Second one was elective and luckily so because the surgeon told me that I wouldn't have been able to get her out either. That operation went as well as these things can go.
But still I would not recommend for anyone that doesn't absolutely need to have one.
That said I think the risks of emergency c-sections must obviously be higher than planned ones because at that point it can quite often be a rush to save baby.
If I had had more babies, they would all have been c-section.
I think an elective c-section is just going further down a road that many women have already travelled by having cosmetic surgery.
Not so many years ago most people outside of Hollywood would have thought it bizarre that you would actually choose to have somone cut open your face, chisel your nose, suck fat out of your gut with a surgical vacuum cleaner or pump yourself full of silicone or botox but times have changed, although I still think that.
C-sections should only be performed for genuine medical reasons - unless the parents are prepared to pay, in which case it's up to them.
If those who have no clinical need, but feel it's necessary to have a c-section, fancy stumping up the £1000 difference between a V-birth and a C-section privately, they're welcome to it. I have no problem with that.

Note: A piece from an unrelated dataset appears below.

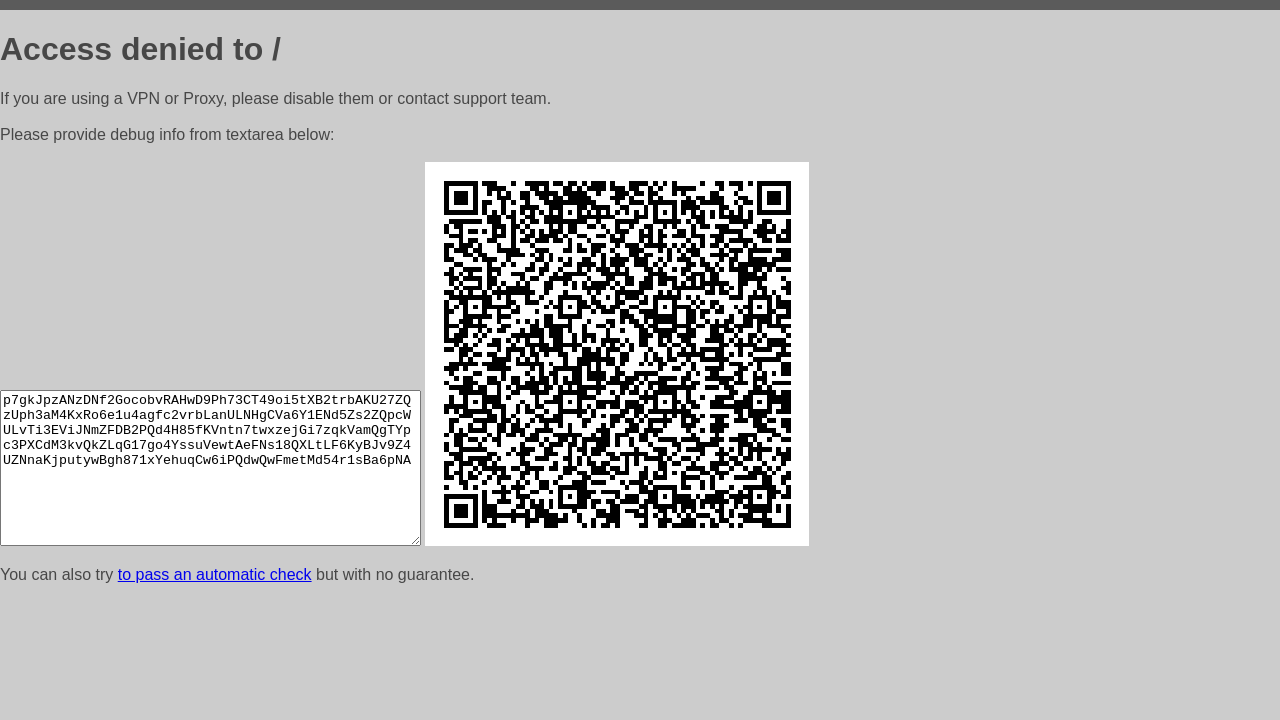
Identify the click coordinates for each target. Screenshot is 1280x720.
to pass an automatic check (215, 574)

I just can't see why, when cash in the NHS is tighter than ever, we're prioritising £5,000,000 of funding towards something deemed not to reflect clinical need?
if men gave birth there'd be no whining about the pain or looking for the "easy" option.
Would someone really, really tell the media "I decided to have major surgery because I can't be bothered with the whole birth thing." No, they don't. We just assume every time we hear about a celeb having a c-section that they're 'too posh too push'.
exactly the point.
they wouldn't tell the media that but the basis of your argument is that she never told the media that!
the whole celebs thing comes down to the fact that they mostly seem to have c-sections, a far higher percentage than in the public at large.
which is fair enough I suppose when they're paying for it.
AN: I would actually think that it's more to do with the policy of private hospitals. I imagine they want to run things according to strict timetables in those places.
Imagine having a very expensive medical team waiting around for hours for a natural birth - the cost would be astronomical. And then celebrity X's birth might "overrun into celebrity "Y's birth who has the same team and whole complicated schedules have been organised around both celebrity lives....
You can see why it would all be a bit "conveyor belt".